You are planning to upgrade the production SQL Server to SQL Server 2016 SP1. The business needs do not allow for an in-place upgrade, so you have built a new server and are planning to migrate production database to the new server.

It could be a DR scenario but more likely the issues I am talking about will be during migrations.

The issue you need to be aware of is that after restoring the on-premises database you then need to reauthorize the connection to the Azure SQL Database (official details at https://msdn.microsoft.com/en-us/library/mt733205.aspx). When you perform this step, you have to specify the parameter WITH_COPY which can either point the database to the existing remote table in the Azure SQL Database, or create a new copy of the remote table to use. The recommended approach is to use a new copy of the remote table (with_copy = 1). I would also recommend this approach for database migrations, and then manually clean up the old table. The reason I recommend this is as I will show in this post, if your old/current database is still in use and you point a new database to the same remote table, you can experience conflicts between the data reconciliations and this will result in cold data loss.
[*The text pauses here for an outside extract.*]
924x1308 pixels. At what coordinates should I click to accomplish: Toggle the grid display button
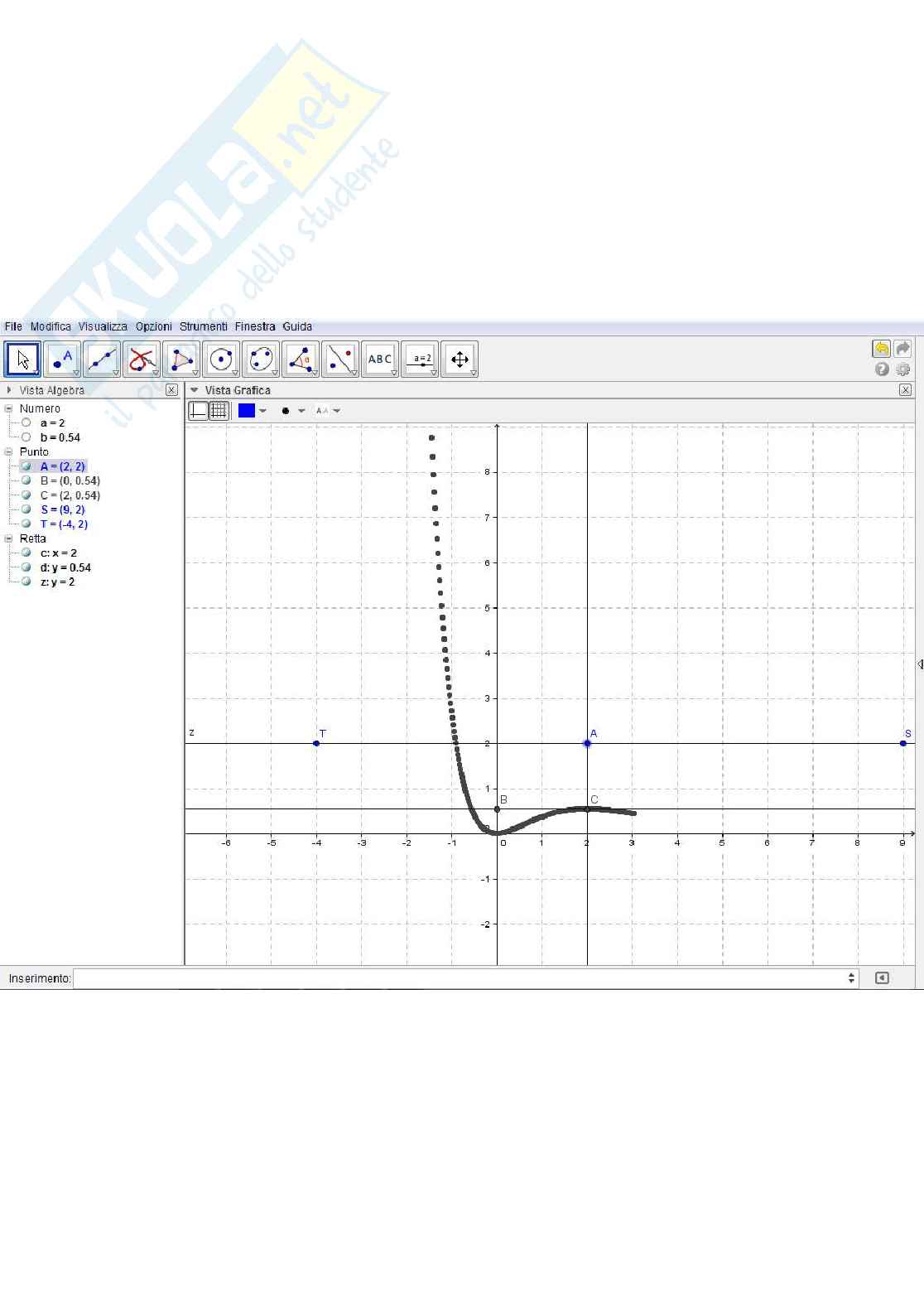(219, 410)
So let's explore the issue.

Firstly here is the environment I am working in:

On-premises SQL Server 2016 SP1 (13.0.4001.0). I have one database StretchDBDemo which contains the following tables:

  • dbo.Department
    • DepartmentID, DepartmentName, OfficeLoc
  • dbo.People
    • PersonID, FullName, IsEmployee, PhoneNumber, EmailAddress

The full schema is available in the script at the end of this post.

We are going to use the dbo.People table to demonstrate this issue. So lets start with some data.
INSERT INTO [dbo].[People] ([PersonID], [FullName], [IsEmployee], [PhoneNumber], [EmailAddress]) VALUES (1, 'Matt', 1, '0','yourname@email.com');
INSERT INTO [dbo].[People] ([PersonID], [FullName], [IsEmployee], [PhoneNumber], [EmailAddress]) VALUES (2, 'Steve', 0, '0','yourname@email.com');

Next step is to setup StretchDB feature. This has to be done through the GUI and is pretty straight forward but here are the steps I have used:

  1. Right click on the Database StretchDBDemo in Object Explorer
  2. Select Tasks > Stretch > Enable

    1. In the GUI select Next
    2. Place a tick in the box next to the dbo.People table. Notice the warning icon. Important to note as it does have some relevance to the behaviour we will explore.
    3. Click the "Entire Table" link under the Migrate column to launch the filter wizard

      1. Setup a filter called IsEmployee False, with the predicate "IsEmployee = 0". Click the Check button and then Done.

        NOTE: If you don't have any rows in the dbo.People table that match this predicate you won't be able to proceed past this point.
    4. Click Next and then authenticate to Azure. 
    5. Select either an existing Azure SQL Database Server or create a new StretchDB server.
    6. Follow the wizard to completion. I recommend taking a screen snippet of the summary page for reference.
  3. You can then check that the StretchDb feature is working by using the Monitor from the Stretch menu on the Database object.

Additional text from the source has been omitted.